The smartest bird in the room.

Shouldn’t we be saying “smartest bird in the wild?” Not if we’re talking about a magpie. A Black-billed Magpie residing in a Rocky Mountain town at this moment.

It was in a room.

And because it was smart it hopped out of that room on cue. Dr. Bob, a sometime contributor of sharp bird photos here, recently related this experience. He pointed out that magpies are super smart. Something to do with brain-body ratio. Like in the same ballpark as great apes.

We normally focus on their outside stuff, the colorful field markings, long tail and that haughty strut we get from magpies and others in its high-IQ family—known as “Corvids.” (Crows, ravens, jays, you know.) These guys are smart. And they know it.

Recently, in Dr. Bob’s “room” there was a Black-billed Magpie who’d hopped through an open patio door and made himself welcome. He knows that Bob’s got a soft spot for Corvids and conversed about a snack. (We have the audio.) Bob suggested some popcorn and the magpie verbalized, “Hell yeah, buddy.” You don’t need to be a linguist to know that’s what was chirped.

(Same thing happened to this reporter in a different time and place—involving negotiations about potato chips in Rocky Mountain National Park, and the magpie there convincingly communicated, “Come on, nobody can eat just one!”)

Magpie vocalization is clearly, eerily, like “talk.” Not parrot mimicry; parrots are cool but mainly imitate. Magpies are conversationalists. After Dr. Bob’s neighborly bird hopped through that open door. Bob said to his wife, “Honey, there’s a magpie in our family room.”

She yelled back, “Not for long, he isn’t!” The literate magpie didn’t need to hear more. He quickly hopped back out before any territorial female stalked in with a broom.

From the patio, he looked up at Dr. Bob, saying: “Your lady of the house has kicked me out—bummer. But no worries, guy, I’ll be back.” Then it flew away. The smartest bird in the room had left the building.
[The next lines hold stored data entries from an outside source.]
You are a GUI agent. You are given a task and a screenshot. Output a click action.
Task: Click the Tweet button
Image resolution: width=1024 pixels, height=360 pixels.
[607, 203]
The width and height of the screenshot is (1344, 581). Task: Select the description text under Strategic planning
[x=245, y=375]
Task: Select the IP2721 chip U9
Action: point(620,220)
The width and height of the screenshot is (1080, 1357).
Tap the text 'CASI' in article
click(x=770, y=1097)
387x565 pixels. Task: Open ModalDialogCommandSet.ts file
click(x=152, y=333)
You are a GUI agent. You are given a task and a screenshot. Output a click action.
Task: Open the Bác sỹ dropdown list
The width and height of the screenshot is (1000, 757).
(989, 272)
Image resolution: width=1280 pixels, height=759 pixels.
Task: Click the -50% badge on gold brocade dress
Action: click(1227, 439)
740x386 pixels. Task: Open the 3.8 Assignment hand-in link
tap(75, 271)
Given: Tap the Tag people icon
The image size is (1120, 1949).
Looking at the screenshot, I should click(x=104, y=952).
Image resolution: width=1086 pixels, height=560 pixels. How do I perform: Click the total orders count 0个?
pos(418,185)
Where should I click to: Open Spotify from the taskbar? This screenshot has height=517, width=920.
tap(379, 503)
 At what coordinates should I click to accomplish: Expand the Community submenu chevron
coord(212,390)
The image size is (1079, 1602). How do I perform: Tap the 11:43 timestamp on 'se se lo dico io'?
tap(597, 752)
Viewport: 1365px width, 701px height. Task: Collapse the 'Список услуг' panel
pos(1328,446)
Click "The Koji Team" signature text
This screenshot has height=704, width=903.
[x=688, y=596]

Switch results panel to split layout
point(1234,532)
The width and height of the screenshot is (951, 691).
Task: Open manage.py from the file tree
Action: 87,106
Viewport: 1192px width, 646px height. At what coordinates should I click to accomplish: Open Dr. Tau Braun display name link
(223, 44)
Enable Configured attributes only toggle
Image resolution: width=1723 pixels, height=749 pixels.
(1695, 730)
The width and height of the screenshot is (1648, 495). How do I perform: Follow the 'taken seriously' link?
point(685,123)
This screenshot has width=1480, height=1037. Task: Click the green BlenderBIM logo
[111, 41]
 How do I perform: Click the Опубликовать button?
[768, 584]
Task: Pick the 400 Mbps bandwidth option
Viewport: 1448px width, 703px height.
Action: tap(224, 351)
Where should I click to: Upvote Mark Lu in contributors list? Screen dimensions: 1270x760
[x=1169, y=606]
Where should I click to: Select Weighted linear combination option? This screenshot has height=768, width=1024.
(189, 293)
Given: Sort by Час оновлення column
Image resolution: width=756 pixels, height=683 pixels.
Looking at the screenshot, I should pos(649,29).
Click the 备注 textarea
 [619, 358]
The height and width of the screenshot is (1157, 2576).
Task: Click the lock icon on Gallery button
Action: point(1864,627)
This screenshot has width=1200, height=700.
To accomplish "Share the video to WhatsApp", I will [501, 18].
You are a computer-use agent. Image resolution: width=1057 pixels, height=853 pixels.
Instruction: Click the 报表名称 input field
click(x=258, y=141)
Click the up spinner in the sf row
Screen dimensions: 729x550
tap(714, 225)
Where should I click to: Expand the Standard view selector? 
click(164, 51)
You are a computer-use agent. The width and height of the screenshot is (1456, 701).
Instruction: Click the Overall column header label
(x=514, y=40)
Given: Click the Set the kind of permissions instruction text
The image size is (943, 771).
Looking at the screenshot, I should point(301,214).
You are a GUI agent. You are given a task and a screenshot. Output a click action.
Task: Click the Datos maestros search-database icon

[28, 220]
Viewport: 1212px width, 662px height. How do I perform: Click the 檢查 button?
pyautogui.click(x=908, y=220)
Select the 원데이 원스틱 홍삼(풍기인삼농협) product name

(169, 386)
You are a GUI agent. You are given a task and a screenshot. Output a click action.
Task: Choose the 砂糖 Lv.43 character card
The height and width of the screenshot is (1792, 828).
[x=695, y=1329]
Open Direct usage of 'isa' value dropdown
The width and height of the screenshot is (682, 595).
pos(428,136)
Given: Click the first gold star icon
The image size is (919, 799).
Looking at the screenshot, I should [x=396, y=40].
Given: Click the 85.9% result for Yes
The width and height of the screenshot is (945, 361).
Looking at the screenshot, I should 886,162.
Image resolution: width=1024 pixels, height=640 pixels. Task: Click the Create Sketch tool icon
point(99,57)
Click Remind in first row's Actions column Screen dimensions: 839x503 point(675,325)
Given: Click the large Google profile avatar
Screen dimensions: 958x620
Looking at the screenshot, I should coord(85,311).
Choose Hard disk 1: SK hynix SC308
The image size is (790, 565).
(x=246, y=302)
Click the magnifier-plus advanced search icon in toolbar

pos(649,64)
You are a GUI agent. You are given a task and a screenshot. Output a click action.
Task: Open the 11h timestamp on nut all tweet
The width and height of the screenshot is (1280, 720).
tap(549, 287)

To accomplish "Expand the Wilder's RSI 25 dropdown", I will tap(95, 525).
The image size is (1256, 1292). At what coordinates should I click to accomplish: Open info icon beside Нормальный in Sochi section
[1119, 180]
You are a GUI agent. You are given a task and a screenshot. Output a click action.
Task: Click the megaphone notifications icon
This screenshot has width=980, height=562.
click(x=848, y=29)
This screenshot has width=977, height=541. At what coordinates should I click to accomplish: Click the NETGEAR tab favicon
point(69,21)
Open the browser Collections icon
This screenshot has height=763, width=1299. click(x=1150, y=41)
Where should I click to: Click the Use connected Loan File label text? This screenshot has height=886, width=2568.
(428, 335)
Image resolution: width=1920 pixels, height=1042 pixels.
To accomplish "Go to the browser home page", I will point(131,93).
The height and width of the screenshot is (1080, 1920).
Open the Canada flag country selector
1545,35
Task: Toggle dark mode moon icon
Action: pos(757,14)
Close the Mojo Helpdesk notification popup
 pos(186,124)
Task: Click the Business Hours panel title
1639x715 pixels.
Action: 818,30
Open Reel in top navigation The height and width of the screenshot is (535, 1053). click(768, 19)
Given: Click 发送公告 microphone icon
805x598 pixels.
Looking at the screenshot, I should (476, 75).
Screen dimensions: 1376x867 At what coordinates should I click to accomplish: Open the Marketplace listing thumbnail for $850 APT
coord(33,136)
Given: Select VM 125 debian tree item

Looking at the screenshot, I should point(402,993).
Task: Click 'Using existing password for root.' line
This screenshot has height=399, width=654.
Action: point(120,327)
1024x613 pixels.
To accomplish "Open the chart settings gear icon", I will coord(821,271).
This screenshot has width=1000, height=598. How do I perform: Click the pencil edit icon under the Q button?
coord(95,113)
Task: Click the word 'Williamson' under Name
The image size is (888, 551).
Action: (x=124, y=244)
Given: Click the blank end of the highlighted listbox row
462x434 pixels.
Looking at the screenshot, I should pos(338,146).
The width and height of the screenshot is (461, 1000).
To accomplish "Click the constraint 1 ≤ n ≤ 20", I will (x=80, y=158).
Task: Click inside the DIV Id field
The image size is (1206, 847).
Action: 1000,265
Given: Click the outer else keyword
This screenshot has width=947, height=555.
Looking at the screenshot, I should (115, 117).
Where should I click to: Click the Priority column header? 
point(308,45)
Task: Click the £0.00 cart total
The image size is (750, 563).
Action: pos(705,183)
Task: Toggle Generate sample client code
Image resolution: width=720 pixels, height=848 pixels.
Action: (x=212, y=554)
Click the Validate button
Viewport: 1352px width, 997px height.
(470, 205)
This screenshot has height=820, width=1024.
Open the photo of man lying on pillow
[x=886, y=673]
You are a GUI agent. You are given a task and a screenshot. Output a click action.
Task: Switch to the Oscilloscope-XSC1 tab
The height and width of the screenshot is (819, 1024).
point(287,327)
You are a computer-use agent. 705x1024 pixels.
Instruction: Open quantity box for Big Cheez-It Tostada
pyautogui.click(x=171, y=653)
One Response to “The smartest bird in the room.”

  1. Rick Leslie says:

    A lot of birds, not just Magpies, seem to be getting more comfortable in human spaces these days. My morning coffee is often disturbed by Sparrows (of which variety I do not know) darting across my outdoor table less than two feet from my beak. They seem to be saying, “Hey, this is my living room, get out.”